Nominations are now open [pdf] for the next UN tax committee, whose term will run from July 2013 to June 2017. Although the UN committee is not as influential as the OECD, I think that its composition will be one of the most significant determinants of what happens in international tax over the next four years, and a big factor in how the momentum behind the tax and development agenda plays out.
Because this is a committee of experts, who act in a personal capacity, the UN Secretary General will appoint its members from among the nominees, following guidance from the committee secretariat. Countries have just over a month to send nominations to the UN secretariat, but the first hurdle for developing countries at least is ensuring that the letter, which is sent to their permanent representations in New York, makes its way to the right person back home.
Although the case for the UN committee is usually made in terms of its ‘legitimacy’ relative to the OECD, I think that its ‘relevance’ to developing countries is going to be a more important determinant of its future status. The current committee did a number of things that may help with that, not least publishing a new draft of the UN model treaty and the new practical manual on transfer pricing for developing countries.

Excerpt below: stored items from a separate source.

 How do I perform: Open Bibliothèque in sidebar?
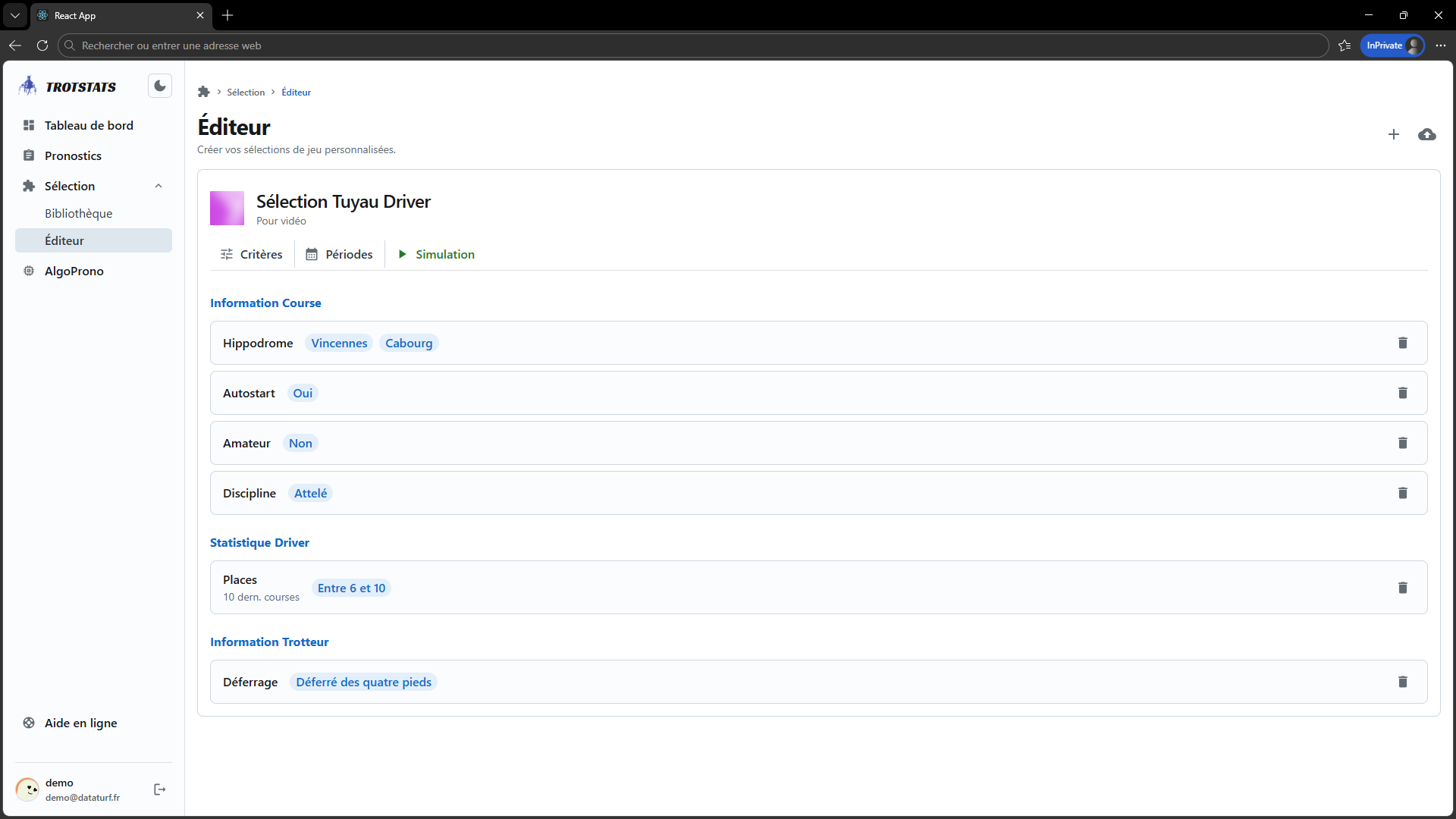tap(78, 213)
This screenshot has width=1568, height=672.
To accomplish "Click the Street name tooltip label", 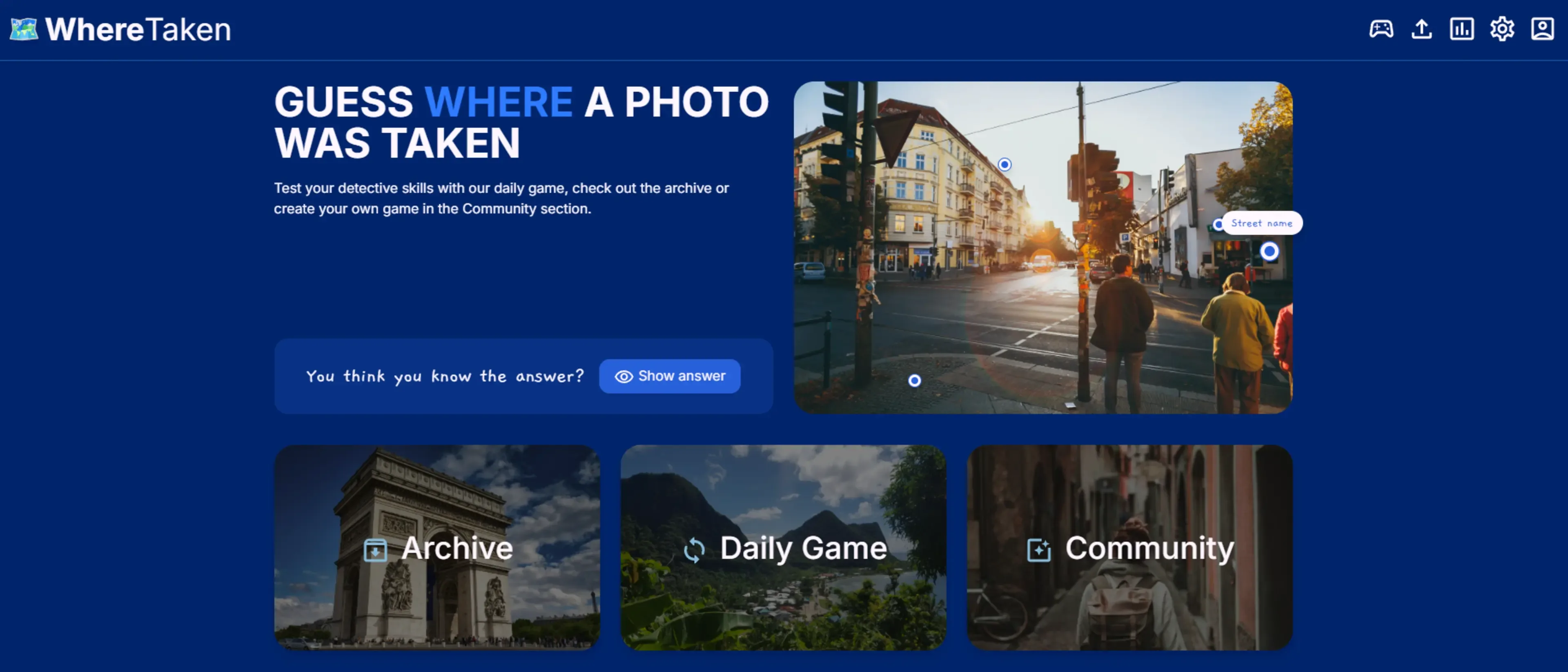I will [x=1262, y=223].
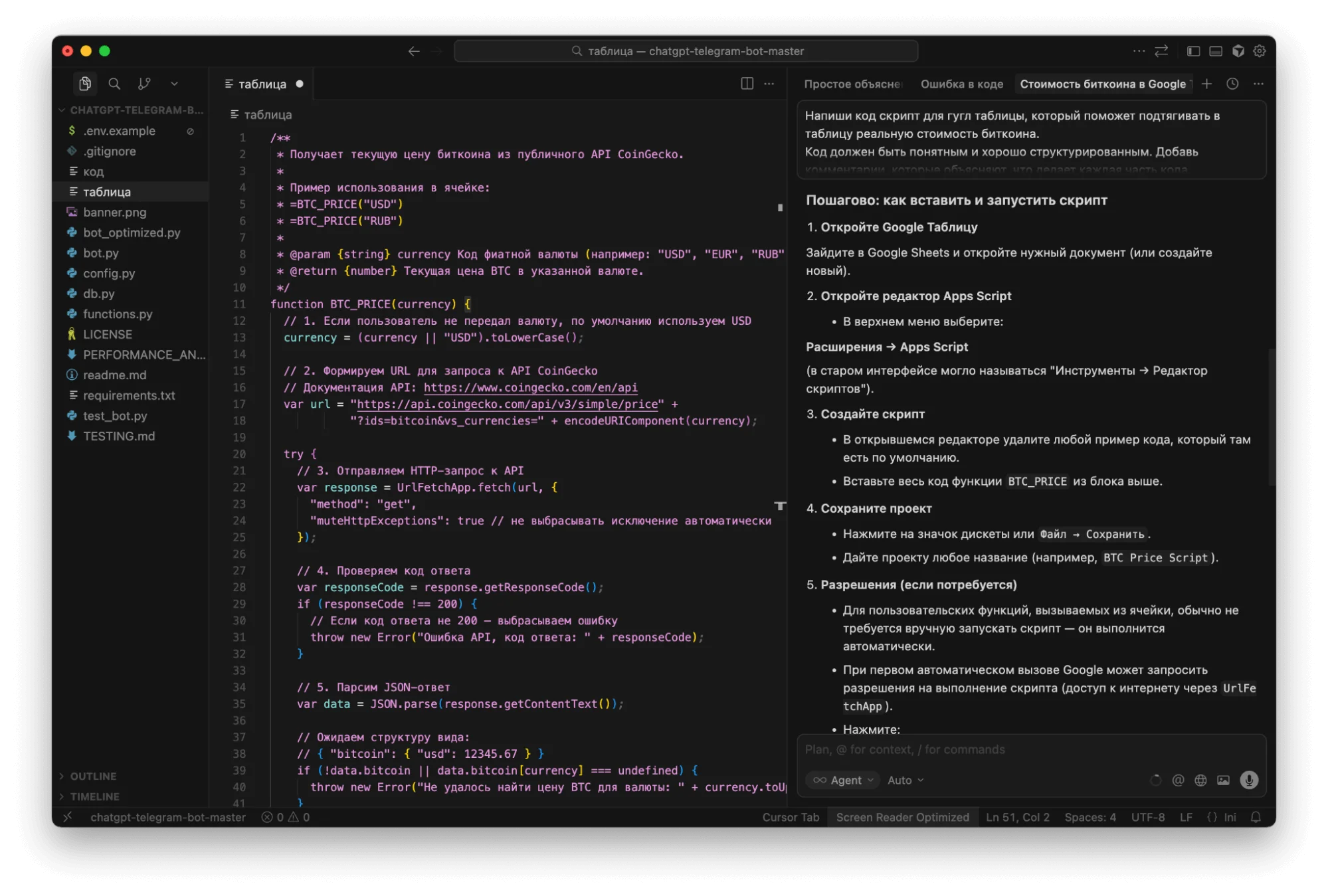
Task: Click the globe web search icon
Action: (x=1200, y=780)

It might have been hard to see the added value of the latter, given that the OECD, World Bank and others have also been providing practical guidance on transfer pricing for developing countries. But chapter 10 of the manual, which emphasises the areas where China, India, Brazil and South Africa differ from the OECD, has broken new ground. It’s not at all clear what will happen with the Manual in the future – any kind of evolution into a developing country-friendly alternative to the OECD guidelines seems a long way off – but this will surely depend on the new committee’s agenda.
Similarly, the current Committee’s decision to introduce a new provision on technical service fees into the next model update would give the UN model a definite added value that responds to a demand from some of the smaller developing countries. But that decision is not binding on future committees, so whether it gets taken forward will depend very much on what the new committee decides to do.
There’s a tendency to think about whether the new UN committee will be good for developing countries in terms of the nationalities of its members. But if the emphasis is on the relevance of it outputs to developing countries, rather than on the representativeness of its membership, this isn’t necessarily the best yardstick. Although the current committee’s chair is from an OECD member, Mexico, he’s pushed through some decisions despite the opposition of other OECD members. The transfer pricing manual, produced by a subgroup chaired by a Norwegian, has already become the definitive description of the OECD guidelines’ inadequacies for developing countries.
Conversely, the vocal participation by some members from large developing countries has made the discussions more controversial, but it’s not always clear that these countries’ needs coincide with those of smaller developing countries.
Here are some other things to think about:
- How much capacity do members have to participate? The committee’s work has been hampered by members’ lack of time and inability to pay for travel to meetings, and this doesn’t look like it’s going to change. And unless smaller countries are willing to bear the opportunity cost of devoting significant senior staff time to the committee, having a lot of members from larger countries may mean a more engaged committee.
- How able are they to speak out? Committee members don’t have a formal mandate from their country, which might affect their confidence to speak up in contradiction of members from more powerful countries. Language is also an issue: like it or not, the committee works in English and can’t afford a lot of resources for translation, so it’s essential that experts nominated to the committee aren’t hampered by a less than fluent command of the language.
Where are members drawn from? Most commonly, they’re senior officials from international departments of tax authorities or finance ministries, although a few have been academics or even from the private sector. Seniority is good, because it helps deal with the previous point I made. But given the committee’s development mandate, it would be great (though unlikely) for developed countries to nominate members from development ministries.
We’ll find out who’s been appointed when the new committee is presented to the ECOSOC meeting in July. But one thing seems certain: the work done by the last committee, and the increase in interest in tax and development over the last few years, means this will be a higher profile transition than in the past.